Широкие сквозные коридоры были местом прогулок на переменах. Девочки вышагивали, взявшись под руки, по двое, трое, вроде танца конькобежцев. Парни чаще подпирали стены, краем глаза высматривая ту, к которой по непонятной пока причине влекло, её хотелось всё время видеть, вбирая образ пока подростковой, но уже угадываемой грации. Нередко случались и потасовки прямо посреди гуляющих. А тот, кто оказывался выставленным во время урока за дверь, в этом вынужденном одиночестве с удивлением обнаруживал незнакомую, незримо проступающую величественную «лицейскость» коридоров, казалось, вроде уже знакомых и обжитых учениками советской школы.

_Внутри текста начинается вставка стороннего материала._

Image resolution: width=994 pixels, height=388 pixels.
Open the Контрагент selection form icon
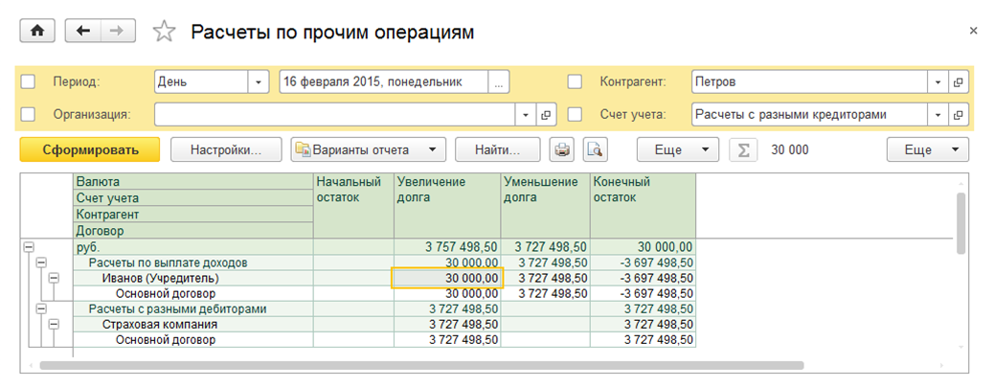pos(958,82)
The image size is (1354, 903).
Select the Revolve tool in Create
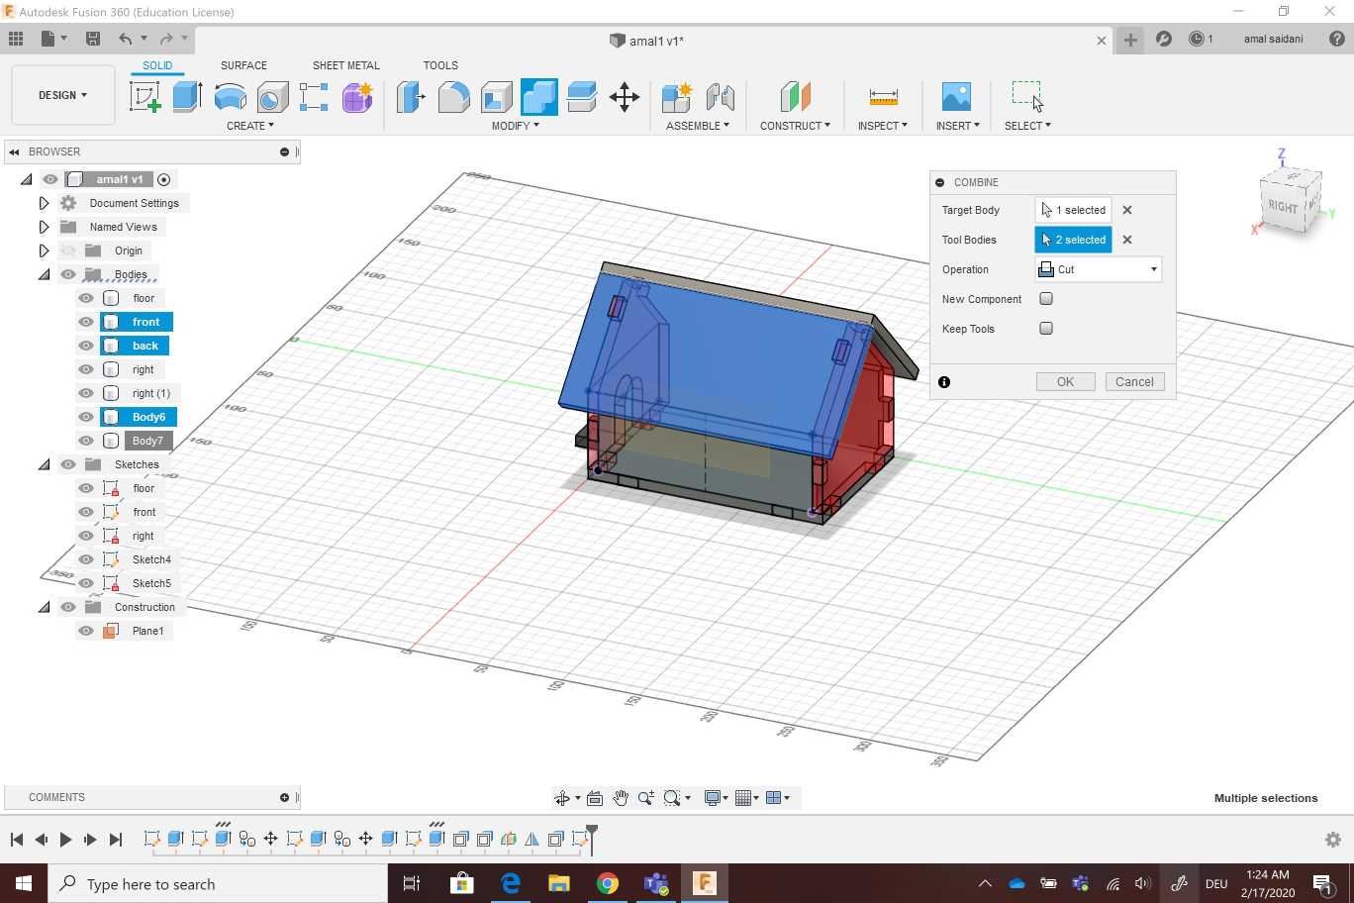(230, 97)
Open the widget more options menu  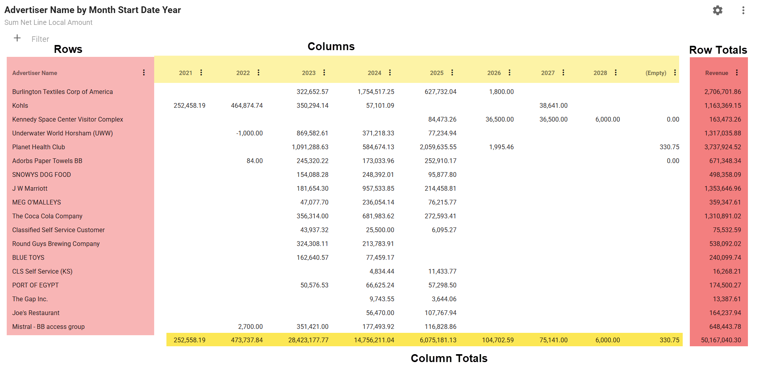click(x=743, y=10)
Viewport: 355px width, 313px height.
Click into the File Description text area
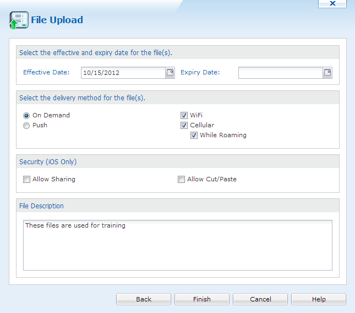click(x=178, y=245)
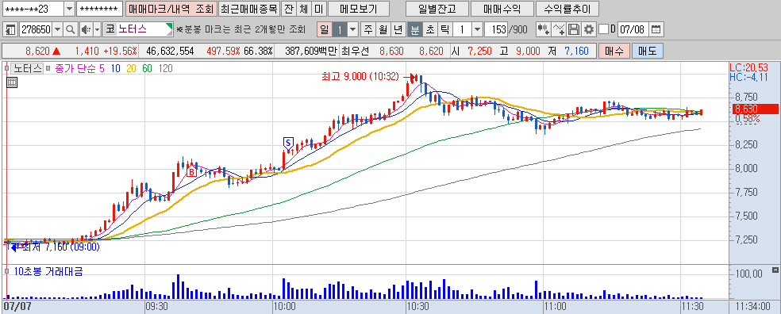Expand the stock code 278650 dropdown

(x=58, y=30)
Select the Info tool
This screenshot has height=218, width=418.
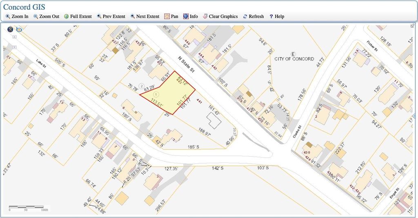coord(186,17)
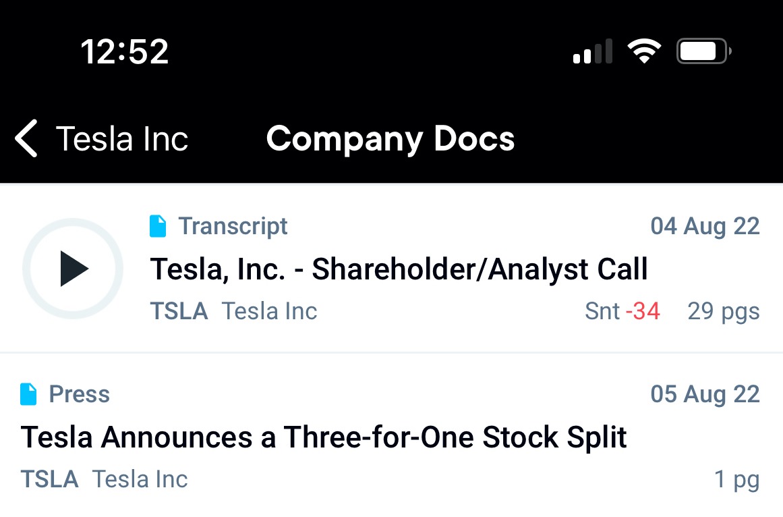Click the blue Transcript document icon
The height and width of the screenshot is (517, 783).
click(158, 226)
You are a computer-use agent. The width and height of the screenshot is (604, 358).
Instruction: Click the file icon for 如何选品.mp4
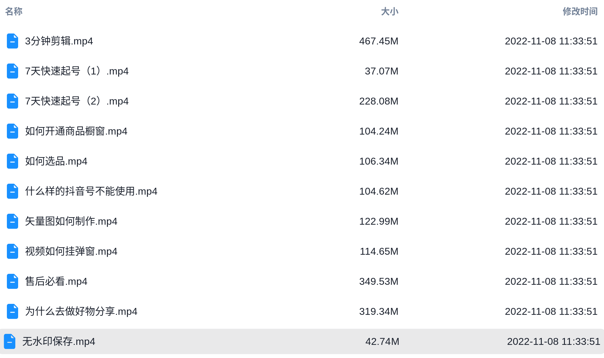click(13, 161)
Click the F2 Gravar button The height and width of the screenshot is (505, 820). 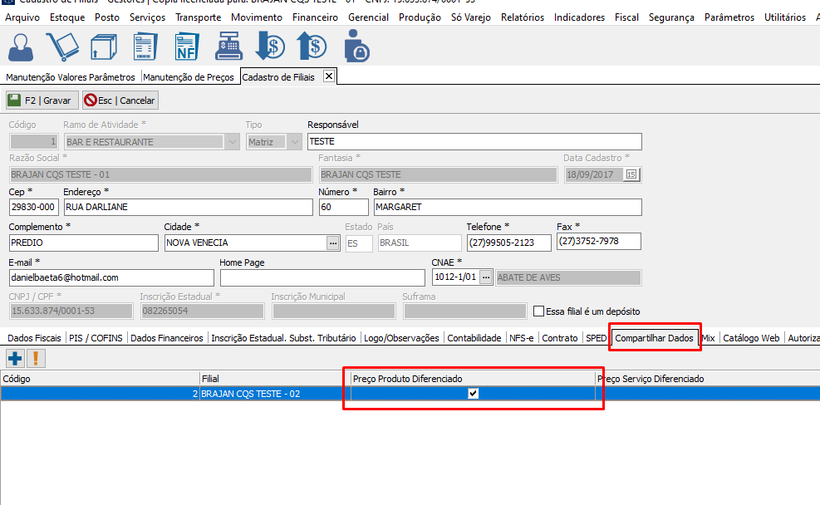click(x=41, y=101)
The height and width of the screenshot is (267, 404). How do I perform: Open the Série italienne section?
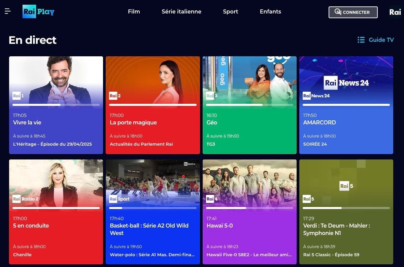[x=181, y=11]
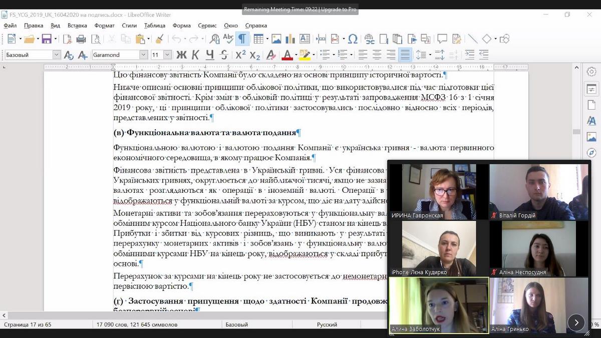Open the Формат menu
Viewport: 601px width, 338px height.
click(104, 26)
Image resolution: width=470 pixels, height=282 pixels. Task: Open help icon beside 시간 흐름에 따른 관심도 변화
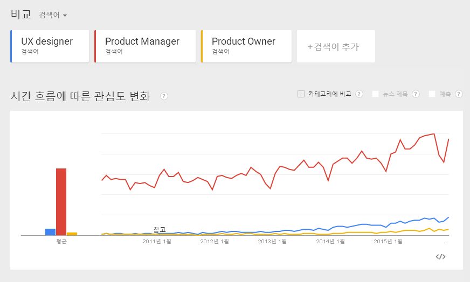click(x=164, y=96)
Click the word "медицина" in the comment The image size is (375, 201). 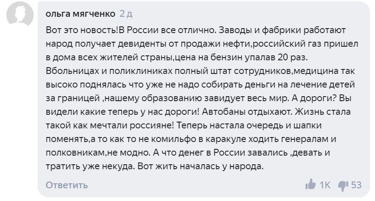pos(317,71)
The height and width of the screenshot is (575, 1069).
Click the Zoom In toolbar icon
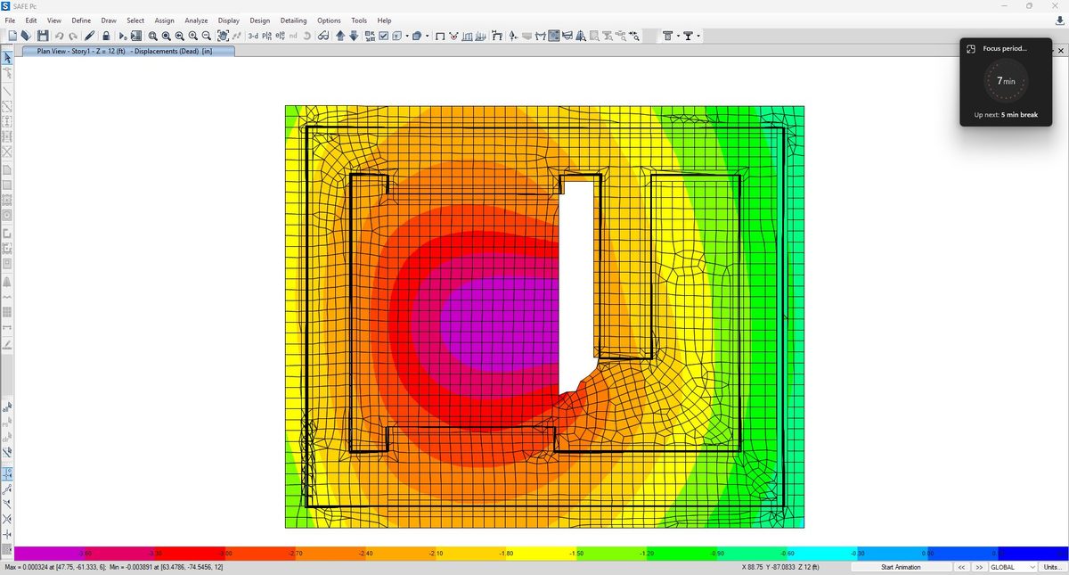click(192, 36)
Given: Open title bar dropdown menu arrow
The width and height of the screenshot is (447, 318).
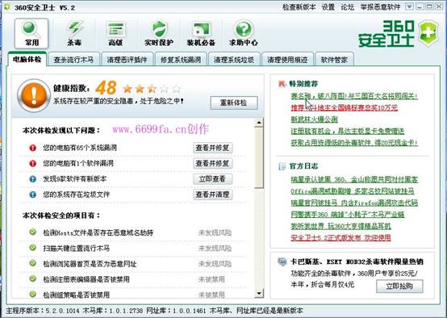Looking at the screenshot, I should pyautogui.click(x=409, y=6).
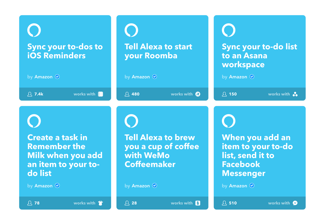Viewport: 327px width, 215px height.
Task: Open 'Sync your to-do list to Asana' applet
Action: tap(259, 56)
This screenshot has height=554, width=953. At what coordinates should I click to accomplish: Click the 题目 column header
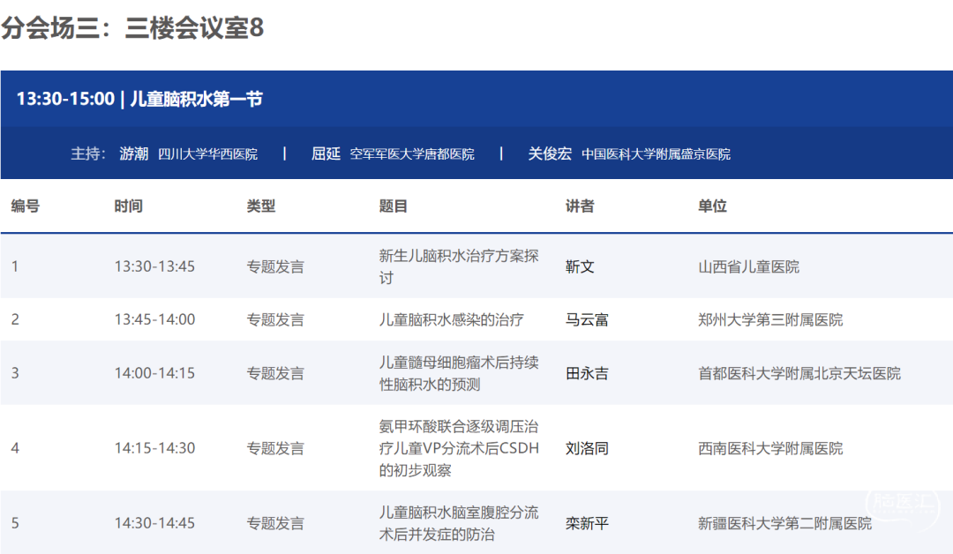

Туалеты были вполне приличными, кабинки, правда, без дверей. Строго «по-казённому» пахло хозяйственным мылом, мочалом стоящих в углу швабр и рогожей просыхающих на краях вёдер половых тряпок. В торцах коридоров у окон постоянно струились питьевые фонтанчики.
Столовая располагалась в цокольном этаже со сводчатыми потолками, пол – из мелких кафельных плиток, местами утраченных, заменённых типовыми бежевыми, другого размера. В воздухе всегда витал аромат ванили и корицы выпекаемых булочек.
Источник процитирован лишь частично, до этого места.